◆ PASSAGE TO READ ◆

*****

# Returning to SA from the UK after several years and have a few things I need to send



## Modernmuso (Sep 20, 2011)

Hey guys,

I'm in a bit of a pickle. I recently decided to not go for any new visas (The new restrictions are sooooo hard to meet) in the UK and have to return to South Africa in short notice (29th September). I've booked my flight etc, but my main concern is that I set up a fairly complicated music recording studio while living in the UK and would like to send my mac and the various components back to South Africa. 

All together it's not more than 50kg so the option of "half a crate" seems a bit excessive. Does anyone have any suggestions or experience in this regard?

All the best and thanks for taking the time to read my post,
A


----------



## OpenSkies (Aug 29, 2011)

Modernmuso said:


> Hey guys,
> 
> I'm in a bit of a pickle. I recently decided to not go for any new visas (The new restrictions are sooooo hard to meet) in the UK and have to return to South Africa in short notice (29th September). I've booked my flight etc, but my main concern is that I set up a fairly complicated music recording studio while living in the UK and would like to send my mac and the various components back to South Africa.
> 
> ...


Can highly recommend company called U-BAG - they are South African company with branch in UK. Give Jason a call - he is very helpful. Just Google U-bag for contact details. All the best


----------

*****

◆ DIRECTIONS FOR THIS TASK ◆
Answer these from the forum thread about returning to South Africa:
(a) On what date does the first poster have to return to South Africa?
(b) What is the most that the items to be sent weigh altogether?
(c) Which company does the reply recommend, and whom does it say to call there?

*****

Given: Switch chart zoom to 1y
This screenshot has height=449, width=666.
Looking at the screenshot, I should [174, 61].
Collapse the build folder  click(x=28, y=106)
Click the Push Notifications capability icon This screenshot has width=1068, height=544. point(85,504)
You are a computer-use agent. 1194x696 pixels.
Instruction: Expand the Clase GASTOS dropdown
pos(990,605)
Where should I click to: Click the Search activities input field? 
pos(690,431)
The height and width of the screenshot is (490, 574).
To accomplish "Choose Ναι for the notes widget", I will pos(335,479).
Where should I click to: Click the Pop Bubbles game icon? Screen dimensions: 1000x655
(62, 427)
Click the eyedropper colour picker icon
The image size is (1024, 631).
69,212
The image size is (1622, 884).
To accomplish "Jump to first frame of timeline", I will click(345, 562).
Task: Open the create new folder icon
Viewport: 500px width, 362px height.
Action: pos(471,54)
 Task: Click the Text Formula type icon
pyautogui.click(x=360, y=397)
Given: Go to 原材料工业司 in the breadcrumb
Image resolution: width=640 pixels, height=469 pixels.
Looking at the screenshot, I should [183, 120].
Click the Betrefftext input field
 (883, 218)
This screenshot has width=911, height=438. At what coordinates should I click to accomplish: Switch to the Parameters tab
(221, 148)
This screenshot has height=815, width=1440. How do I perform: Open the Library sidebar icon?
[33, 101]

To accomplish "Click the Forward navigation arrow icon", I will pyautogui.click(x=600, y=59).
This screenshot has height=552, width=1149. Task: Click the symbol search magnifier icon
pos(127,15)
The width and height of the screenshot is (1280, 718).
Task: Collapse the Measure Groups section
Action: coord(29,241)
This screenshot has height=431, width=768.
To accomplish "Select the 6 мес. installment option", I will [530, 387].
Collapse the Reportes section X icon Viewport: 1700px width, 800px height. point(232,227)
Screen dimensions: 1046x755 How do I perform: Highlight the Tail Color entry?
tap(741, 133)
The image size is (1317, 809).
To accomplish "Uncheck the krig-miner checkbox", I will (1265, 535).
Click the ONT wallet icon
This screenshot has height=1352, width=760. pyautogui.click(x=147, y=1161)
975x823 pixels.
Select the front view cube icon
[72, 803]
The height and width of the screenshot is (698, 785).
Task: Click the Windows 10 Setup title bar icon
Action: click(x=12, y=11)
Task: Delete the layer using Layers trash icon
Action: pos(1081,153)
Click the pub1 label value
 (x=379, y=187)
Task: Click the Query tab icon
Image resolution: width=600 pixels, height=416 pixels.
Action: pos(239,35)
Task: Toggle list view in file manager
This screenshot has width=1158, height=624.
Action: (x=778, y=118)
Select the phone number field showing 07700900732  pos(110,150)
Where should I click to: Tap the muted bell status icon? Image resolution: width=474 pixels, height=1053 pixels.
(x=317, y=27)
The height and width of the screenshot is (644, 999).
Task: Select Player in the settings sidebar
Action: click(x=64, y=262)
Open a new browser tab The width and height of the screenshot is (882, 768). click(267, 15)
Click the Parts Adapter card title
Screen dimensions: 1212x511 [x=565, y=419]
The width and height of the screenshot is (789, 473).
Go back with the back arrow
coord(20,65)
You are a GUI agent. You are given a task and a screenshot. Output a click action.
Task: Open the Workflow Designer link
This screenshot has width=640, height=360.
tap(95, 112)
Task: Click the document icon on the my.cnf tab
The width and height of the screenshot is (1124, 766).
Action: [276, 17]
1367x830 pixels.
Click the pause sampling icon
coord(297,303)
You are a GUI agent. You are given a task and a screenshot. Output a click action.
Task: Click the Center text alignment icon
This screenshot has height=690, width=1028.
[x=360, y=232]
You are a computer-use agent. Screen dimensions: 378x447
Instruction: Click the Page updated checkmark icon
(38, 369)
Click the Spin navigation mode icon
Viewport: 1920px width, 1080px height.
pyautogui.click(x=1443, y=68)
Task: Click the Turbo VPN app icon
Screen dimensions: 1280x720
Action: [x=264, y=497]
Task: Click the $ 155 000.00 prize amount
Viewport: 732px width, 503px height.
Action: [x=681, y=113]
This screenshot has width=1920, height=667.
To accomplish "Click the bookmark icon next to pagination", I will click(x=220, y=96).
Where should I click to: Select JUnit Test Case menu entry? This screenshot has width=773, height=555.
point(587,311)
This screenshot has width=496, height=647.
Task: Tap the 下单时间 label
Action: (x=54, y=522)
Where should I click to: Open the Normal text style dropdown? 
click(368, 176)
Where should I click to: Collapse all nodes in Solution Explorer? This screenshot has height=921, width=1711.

*****

◆ SOLUTION ◆
(a) 29th September
(b) Not more than 50kg
(c) U-BAG; Jason